* WRITTEN TASK 1
In the post about Chilean children's authors below, reproduce the passage between "From: Mayra Negron" and "will join us.", inclusive.
* WRITTEN TASK 2
According to the post about Chilean children's authors below, how many Chilean authors took part in the round table the writer attended?

* SELECTION
- - - -

CCBC-Net Archives

[CCBC-Net] Minders of Make-Believe: Taste Makers

From: Mayra Negron <mayra.negron>
Date: Thu, 17 Jul 2008 22:31:15 -0400

Having just attended tonight a round table with 7 renowned Chilean (IBBY) authors who are writing (and have written) excellent children's books, I am saddened that their work is not as known in the US. Listening to Victor Carvajal, Veronica Uribe, Alicia Morel, and others describe the books they have authored, makes me think of all the Spanish-speaking children that are missing these authors' work because the bridges from the North and South Americas are non-existent right now. How many children that *can* read Carvajal and his ecological stories are not doing so because the adults in their lives don't know that this literature exists? As I told Victor Carvajal tonight, our group, a Fullbright group of teachers and librarians studying Chilean literature, is beginning to build the bridge. I hope others will join us.

- - - -

* EXTRACTED ENTRIES
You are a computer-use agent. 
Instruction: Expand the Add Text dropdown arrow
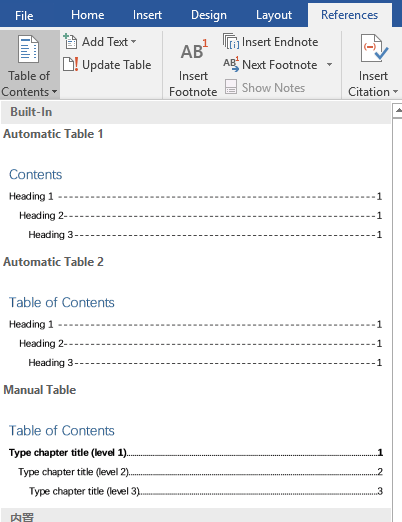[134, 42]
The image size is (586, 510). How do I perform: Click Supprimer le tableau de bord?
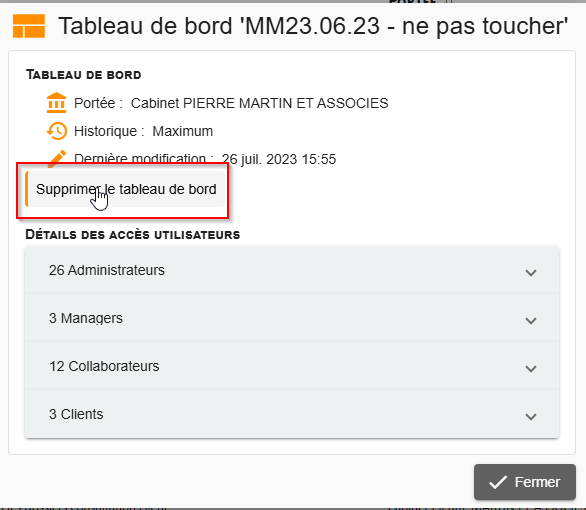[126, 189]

- - - -

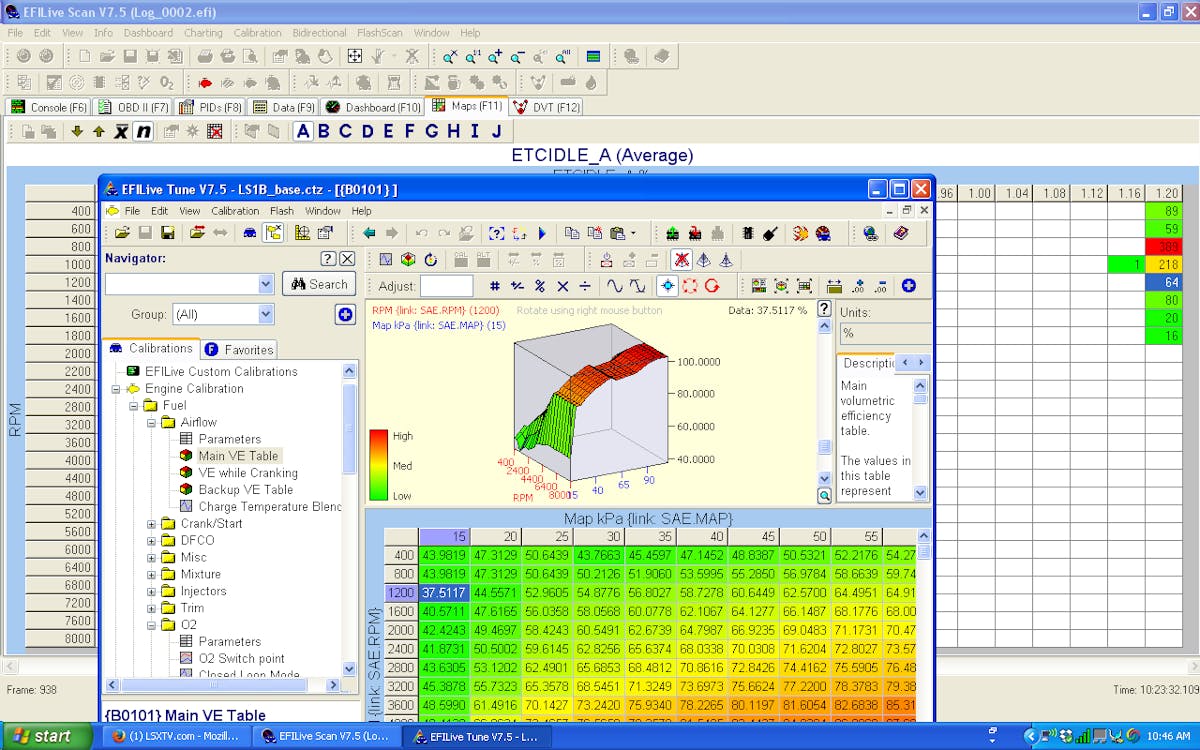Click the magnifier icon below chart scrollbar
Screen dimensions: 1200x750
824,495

- - - -

* EXERCISE ANSWER 1
From: Mayra Negron <mayra.negron>
Date: Thu, 17 Jul 2008 22:31:15 -0400

Having just attended tonight a round table with 7 renowned Chilean (IBBY) authors who are writing (and have written) excellent children's books, I am saddened that their work is not as known in the US. Listening to Victor Carvajal, Veronica Uribe, Alicia Morel, and others describe the books they have authored, makes me think of all the Spanish-speaking children that are missing these authors' work because the bridges from the North and South Americas are non-existent right now. How many children that *can* read Carvajal and his ecological stories are not doing so because the adults in their lives don't know that this literature exists? As I told Victor Carvajal tonight, our group, a Fullbright group of teachers and librarians studying Chilean literature, is beginning to build the bridge. I hope others will join us.

* EXERCISE ANSWER 2
Seven.